NEW DELHI : Multiplex operators in Punjab have been demanding an eight-week window between the theatrical and digital premiere of films, the norm prior to the pandemic, even as the regional film industry struggles with low footfalls and limited run in cinemas.

Producers feel that the move is monopolistic as two large chains, PVR and Inox Leisure, have merged and can now dictate terms. Industry experts say it’s a fair ask given industries across India should follow standard practices, but the producers argue that it’s unfair on industries like the one in Punjab that’s already battling lower revenues.

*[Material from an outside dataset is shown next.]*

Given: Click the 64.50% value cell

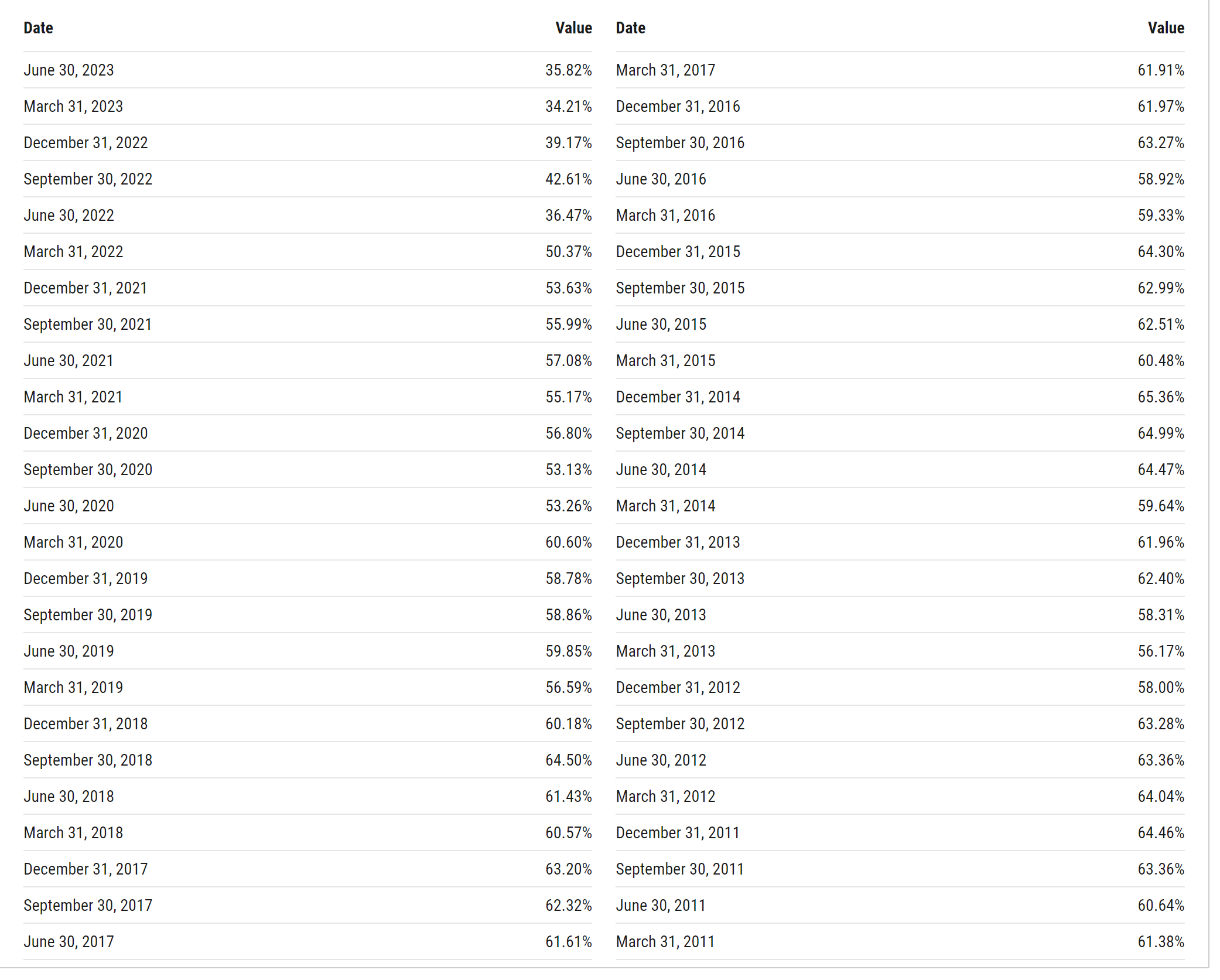Looking at the screenshot, I should coord(568,760).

A few weeks ago, Zee Studios wrote to the Producers Guild of India pointing to the ‘ad-hoc and lopsided change’ in the OTT release window by major multiplex firms in Punjab. “It is unfortunate that major multiplexes operating in the Punjab industry have taken an inequitable stand of changing the theatrical window to eight weeks instead of the previously agreed four weeks. These major multiplexes insist that Punjabi producers/distributors sign a letter/undertaking before the release of a Punjabi film agreeing to an eight-week holdback window, failing which the said major multiplexes refuse to screen the film in their multiplexes/cinemas,” Zee said.

According to Zee, an industry that has been struggling to find its feet post the pandemic to stay profitable has been short-changed due to a unilateral decision by the newly -merged, major multiplexes playing Punjabi film content.

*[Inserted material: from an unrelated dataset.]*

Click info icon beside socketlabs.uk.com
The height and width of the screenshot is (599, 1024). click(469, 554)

Zee also pointed out that Punjabi films get the lowest percentage share among all film categories, despite average ticket rates being similar to those of Hindi films.

In March 2022, the boards of PVR and Inox approved an all-stock merger of the companies to create India’s largest film exhibitor with a network of more than 1,500 screens. The two companies didn’t respond to queries on the conflict among producers and exhibitors in Punjab.

Several trade experts agree that non-Hindi language films, including from the South, have been granted a four-week window across the country. “Exhibitors are looking for a standard benchmark across the country, so in that sense, it is a fair ask in order to ensure that audiences come to cinemas. However, there cannot be a one-size fits all approach,” said a film producer, declining to be named.

The person added that Hindi film producers, who work closely with multiplex chains and derive large chunks of their overall revenues from them, have been easily tamed to revert to the eight-week window even though movies continue to see low footfalls in cinemas and box office remains uncertain. “These tactics cannot work in the south which works on its own terms and has close relationships with single screens, which are still present in significant numbers there,” the person added.

Film distributor and exhibitor Sunny Khanna said the issue is if audiences know the film will be streaming at home soon, they are unlikely to turn up to cinemas. “If the period is fixed at eight weeks, they will be more enthusiastic to watch it soon,” Khanna said.